Records provided:
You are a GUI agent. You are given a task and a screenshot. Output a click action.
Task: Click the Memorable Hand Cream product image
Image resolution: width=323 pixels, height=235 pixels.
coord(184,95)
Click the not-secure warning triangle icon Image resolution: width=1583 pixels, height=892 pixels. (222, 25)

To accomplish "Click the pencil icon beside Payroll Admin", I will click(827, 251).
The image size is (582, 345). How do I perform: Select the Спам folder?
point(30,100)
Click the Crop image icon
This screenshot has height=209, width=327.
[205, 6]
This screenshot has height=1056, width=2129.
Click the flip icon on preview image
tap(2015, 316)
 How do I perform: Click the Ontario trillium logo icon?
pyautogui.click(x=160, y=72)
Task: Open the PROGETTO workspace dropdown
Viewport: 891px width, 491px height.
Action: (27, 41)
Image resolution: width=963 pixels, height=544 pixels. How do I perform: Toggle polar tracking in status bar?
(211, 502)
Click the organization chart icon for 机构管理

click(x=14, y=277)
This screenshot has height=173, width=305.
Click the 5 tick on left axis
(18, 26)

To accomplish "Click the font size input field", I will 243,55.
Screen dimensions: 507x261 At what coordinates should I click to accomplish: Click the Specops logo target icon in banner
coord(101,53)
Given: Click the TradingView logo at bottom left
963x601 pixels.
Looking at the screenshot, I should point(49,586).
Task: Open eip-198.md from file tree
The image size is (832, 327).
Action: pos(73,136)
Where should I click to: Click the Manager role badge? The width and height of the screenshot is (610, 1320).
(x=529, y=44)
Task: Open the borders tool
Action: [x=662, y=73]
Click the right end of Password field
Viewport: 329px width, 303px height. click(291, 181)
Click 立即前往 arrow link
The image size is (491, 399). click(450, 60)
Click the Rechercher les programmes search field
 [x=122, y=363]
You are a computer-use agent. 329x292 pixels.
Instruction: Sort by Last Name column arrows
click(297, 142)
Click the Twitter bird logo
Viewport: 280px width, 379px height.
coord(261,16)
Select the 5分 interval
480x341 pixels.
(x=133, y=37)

Work to be completed: A full, exact copy of the entries is the required answer.

Response:
You are a GUI agent. You are given a task and a screenshot. Output a click action.
Task: Click the Memorable Hand Cream product image
Image resolution: width=323 pixels, height=235 pixels.
coord(184,95)
Click the not-secure warning triangle icon Image resolution: width=1583 pixels, height=892 pixels. (222, 25)

To accomplish "Click the pencil icon beside Payroll Admin", I will click(827, 251).
The image size is (582, 345). How do I perform: Select the Спам folder?
point(30,100)
Click the Crop image icon
This screenshot has height=209, width=327.
[205, 6]
This screenshot has height=1056, width=2129.
Click the flip icon on preview image
tap(2015, 316)
 How do I perform: Click the Ontario trillium logo icon?
pyautogui.click(x=160, y=72)
Task: Open the PROGETTO workspace dropdown
Viewport: 891px width, 491px height.
Action: (27, 41)
Image resolution: width=963 pixels, height=544 pixels. How do I perform: Toggle polar tracking in status bar?
(211, 502)
Click the organization chart icon for 机构管理

click(x=14, y=277)
This screenshot has height=173, width=305.
Click the 5 tick on left axis
(18, 26)

To accomplish "Click the font size input field", I will 243,55.
Screen dimensions: 507x261 At what coordinates should I click to accomplish: Click the Specops logo target icon in banner
coord(101,53)
Given: Click the TradingView logo at bottom left
963x601 pixels.
Looking at the screenshot, I should point(49,586).
Task: Open eip-198.md from file tree
The image size is (832, 327).
Action: pos(73,136)
Where should I click to: Click the Manager role badge? The width and height of the screenshot is (610, 1320).
(x=529, y=44)
Task: Open the borders tool
Action: [x=662, y=73]
Click the right end of Password field
Viewport: 329px width, 303px height. click(291, 181)
Click 立即前往 arrow link
The image size is (491, 399). click(450, 60)
Click the Rechercher les programmes search field
 [x=122, y=363]
You are a computer-use agent. 329x292 pixels.
Instruction: Sort by Last Name column arrows
click(297, 142)
Click the Twitter bird logo
Viewport: 280px width, 379px height.
coord(261,16)
Select the 5分 interval
480x341 pixels.
(x=133, y=37)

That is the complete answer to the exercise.